City Council: Former mayor offers
update on 2015 State of the Region

September 09, 2015
Santa Paula News

The City Council got an update on the State of the Region when a former mayor offered information contained in the wide-ranging report at the August 17 meeting.

Mary Ann Krause summarized high points in the 2015 State of the Region Report sponsored by the Ventura County Civic Alliance.

The report focuses on a dozen “quality of life indicators” that are researched and compiled ranging from crime statistics and school drop out rates to recycling and charitable giving.

Krause told the council the 2015 report is the fourth issued since 2001: “It’s a snapshot in time based on a set of objective indicators,” prepared by CLU School of Management and funded by 34 separate donors.

Good news noted in the report is that job growth is approaching 2008 levels, but the not so good news is that higher paying jobs are shrinking and growth recorded was for jobs offering lower pay.

“Most job growth,” said Krause “was at low end with shrinkage at upper-level paying jobs...”

On the home front, household income is creeping up but has only attained 2008 levels.

And speaking of home, the average for a Ventura County 2-bedroom apartment in 2014 was $1,719 and the vacancy rate was 2.5 percent. 

Only 21 percent can afford that rate of rent making Ventura County, “The second least affordable county for housing,” statewide said Krause.

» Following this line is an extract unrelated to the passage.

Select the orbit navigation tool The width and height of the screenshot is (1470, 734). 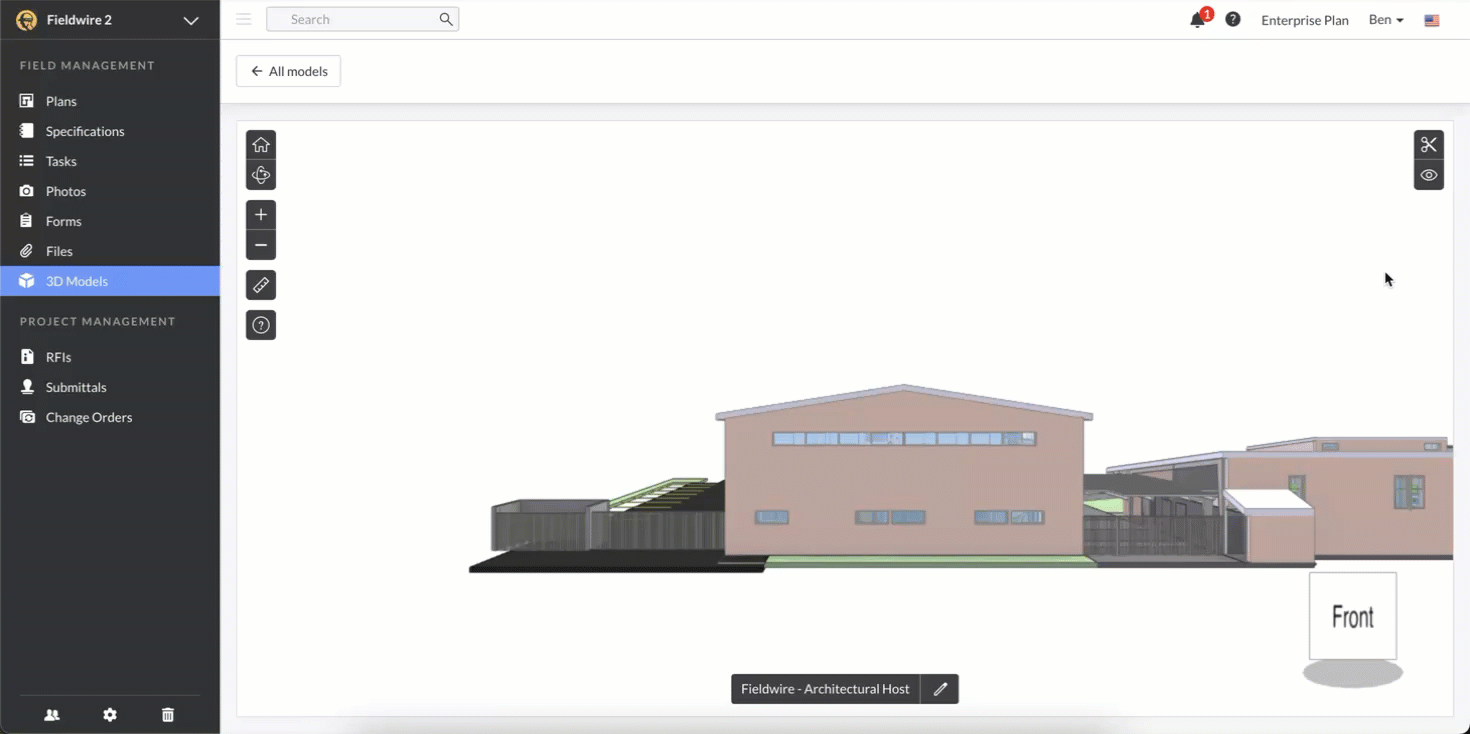(261, 174)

When it came to civic engagement charitable giving in Ventura County was studied and donations per capita were determined to be $2,153. The state average is $5,366 per capita but Santa Barbara County’s per capita is close to $6,000.

Said Krause, “That means in Ventura County our nonprofits,” receive less for social services and the arts.

High school drop out rates continue to decline but the rate is still higher for blacks and Latinos 

Ventura County has done a “great job” in increasing recycling as has Santa Paula tied for second with Fillmore in terms of pounds of trash per capita that avoid gto oing the landfill; Moorpark has the highest recycling rate.

In the health category “The good news is life expectancy in Santa Paula is 82.4 years, “Nearly identical to the county average...”

But Krause said the teen birthrate is troublesome: although in Ventura County the rate is slighter lower than the state average, “Santa Paula has the fourth highest rate in the county...we have some work to do, this is really important,” as early births impact the health of the mother and child and their economic future. 

Children born to teen mothers she added, “Are more likely to become teen parents...”

Ventura County is the safest large county in California and Krause said, “Not a single city in Ventura County is considered unsafe by objective standards...and although our overall crime rate is significantly lower as a whole,” Santa Paula’s violent crime rate is “significantly higher...”

Santa Paula has the second lowest domestic violence call rate in Ventura County but it is unknown if there are more incidents that go unreported.

Realignment, the early release of what are supposed to be nonviolent prison inmates first is now three years old and Krause said there have been 1,227 prisoners released to Ventura County.

“Over that three-year period 119 were sent back to state prison less than 10 percent,” over that time period for lawbreaking.

“Time will tell,” said Krause but the statistic is “good news” for the program.